Copy the lines below word for word, with every character kept the same.

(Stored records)
________________________

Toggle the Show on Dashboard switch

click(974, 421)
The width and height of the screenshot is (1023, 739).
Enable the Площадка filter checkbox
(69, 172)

________________________

ANSWER TO THIS TASK:
Toggle the Show on Dashboard switch

click(974, 421)
The width and height of the screenshot is (1023, 739).
Enable the Площадка filter checkbox
(69, 172)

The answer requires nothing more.